A Siemens instrument user can use a smart phone or a tablet to remotely access the RapidComm system that forms the backbone of the company’s laboratory ecosystem, says Stein. Using this system, he adds, “a POC coordinator can manage the instrument remotely—and basically do everything but add the sample.”
Essentially, all of the vendors that offer blood gas analyzers also offer some form of data communication solution. However, data communication is still a challenge, says Ancy. “Beyond the quality of the data, there are network problems, server problems, interruptions, and interface issues. I think we are still in a development phase of data communication and electronic management of medical records.
“Wi-Fi communication is still developing, and is definitely going to be universal in medical devices in the not-too-distant future,” adds Ancy. At this time, only Alere’s Epoc and Radiometer’s ABL90 Flex blood gas analyzers offer wireless communication.
COST IS ANOTHER FACTOR
“One thing that is always on the mind of lab professionals is cost,” says Baird. “Because the menus are all essentially the same, the operating principles are basically the same, and all instruments offer a fast test turnaround time—so, honestly, we look at cost. We look at how a device is presented, the acquisition options that are offered, and how much it will cost,” he adds.

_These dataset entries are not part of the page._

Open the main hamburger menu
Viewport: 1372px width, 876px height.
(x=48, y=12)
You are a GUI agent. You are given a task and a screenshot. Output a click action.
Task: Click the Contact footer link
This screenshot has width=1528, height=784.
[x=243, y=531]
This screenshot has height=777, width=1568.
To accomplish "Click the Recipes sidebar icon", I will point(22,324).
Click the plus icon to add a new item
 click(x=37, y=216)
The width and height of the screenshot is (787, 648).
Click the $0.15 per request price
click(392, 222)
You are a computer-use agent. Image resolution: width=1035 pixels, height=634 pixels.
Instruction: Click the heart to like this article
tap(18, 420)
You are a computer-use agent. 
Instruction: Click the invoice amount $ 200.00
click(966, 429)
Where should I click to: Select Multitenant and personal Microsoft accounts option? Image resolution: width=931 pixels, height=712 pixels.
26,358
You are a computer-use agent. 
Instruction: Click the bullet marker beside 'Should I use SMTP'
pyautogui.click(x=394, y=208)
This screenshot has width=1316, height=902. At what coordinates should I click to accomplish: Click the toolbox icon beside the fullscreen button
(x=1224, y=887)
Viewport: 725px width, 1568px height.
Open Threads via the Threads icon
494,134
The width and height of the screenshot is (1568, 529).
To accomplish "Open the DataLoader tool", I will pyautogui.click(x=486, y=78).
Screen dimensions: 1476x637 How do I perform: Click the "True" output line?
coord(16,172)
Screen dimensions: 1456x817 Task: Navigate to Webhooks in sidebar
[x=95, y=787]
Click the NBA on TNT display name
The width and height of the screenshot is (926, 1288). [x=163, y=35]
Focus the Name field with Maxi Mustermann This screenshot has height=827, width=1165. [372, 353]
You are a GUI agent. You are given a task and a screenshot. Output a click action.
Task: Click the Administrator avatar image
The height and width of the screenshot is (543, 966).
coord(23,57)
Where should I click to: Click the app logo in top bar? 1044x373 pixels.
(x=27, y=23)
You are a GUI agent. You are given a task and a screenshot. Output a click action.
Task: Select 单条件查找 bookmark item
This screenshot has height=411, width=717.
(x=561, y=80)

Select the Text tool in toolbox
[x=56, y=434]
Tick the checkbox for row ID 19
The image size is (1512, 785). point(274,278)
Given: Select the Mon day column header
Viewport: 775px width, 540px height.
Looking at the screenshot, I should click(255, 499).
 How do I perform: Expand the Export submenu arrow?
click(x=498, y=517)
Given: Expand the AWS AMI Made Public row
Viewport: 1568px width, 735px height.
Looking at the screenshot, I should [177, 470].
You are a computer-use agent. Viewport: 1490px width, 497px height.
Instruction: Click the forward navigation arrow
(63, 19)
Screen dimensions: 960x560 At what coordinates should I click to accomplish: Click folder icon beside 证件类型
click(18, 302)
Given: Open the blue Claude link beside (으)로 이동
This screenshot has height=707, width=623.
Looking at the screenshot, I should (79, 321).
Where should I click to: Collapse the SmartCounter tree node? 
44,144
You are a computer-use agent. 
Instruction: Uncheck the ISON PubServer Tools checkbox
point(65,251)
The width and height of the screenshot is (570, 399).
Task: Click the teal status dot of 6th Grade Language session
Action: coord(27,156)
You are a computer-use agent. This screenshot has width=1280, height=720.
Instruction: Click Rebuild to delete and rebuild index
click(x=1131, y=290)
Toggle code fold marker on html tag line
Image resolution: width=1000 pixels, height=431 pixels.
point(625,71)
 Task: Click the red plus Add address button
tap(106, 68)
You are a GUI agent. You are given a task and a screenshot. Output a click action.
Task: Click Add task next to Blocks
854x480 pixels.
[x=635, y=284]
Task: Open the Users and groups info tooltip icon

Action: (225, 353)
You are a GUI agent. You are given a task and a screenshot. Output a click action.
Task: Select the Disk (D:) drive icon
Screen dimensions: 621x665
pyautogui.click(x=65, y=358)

There is a trade-off between maintenance and cost, says Baird. Some instruments are more expensive per test because the maintenance is contained in the cartridge, and they are otherwise almost maintenance free. For other instruments, however, reagents may be less expensive, but they require more extensive maintenance procedures. “That is a calculation that lab directors have to take into consideration,” he says. “What do we want to spend our time doing, and what makes sense economically for each lab and hospital?”
Alere has addressed some of the issues related to the cost of cartridge-based testing. Each single-use Epoc BGEM test card contains a menu of 11 analytes and can be stored at room temperature for 6 months. This helps with inventory management, explains Lewis.
THE BOTTOM LINE
Near-patient blood gas testing anywhere in the world has evolved to a more systems approach where sample quality, operator competency, and data transfer are of primary concern. An important focus is to have minimal maintenance and an easy-to-use interface, so that a quality test result can be produced and communicated to the caregiver quickly.
First and foremost, vendors and operators focus on all the preanalytical steps that might jeopardize sample quality and thus produce a test result that does not really reflect the actual status of the patient. Blood gases are run on the very sickest of patients; caregivers must be able to act on those results with confidence.
1. Grenache DG, Parker C. Integrated and automatic mixing of whole blood: an evaluation of a novel blood gas analyzer. Chimica Acta. 2007;375(1–2):153–157.
2. National Patient Safety Goals. Two Patient Identifiers: NPSG 1 01.01.01. December 9, 2008. Available at: www.jointcommission.org/mobile/standards_information/jcfaqdetails.aspx?StandardsFAQId=145&StandardsFAQChapterId=77. Accessed October 13, 2014.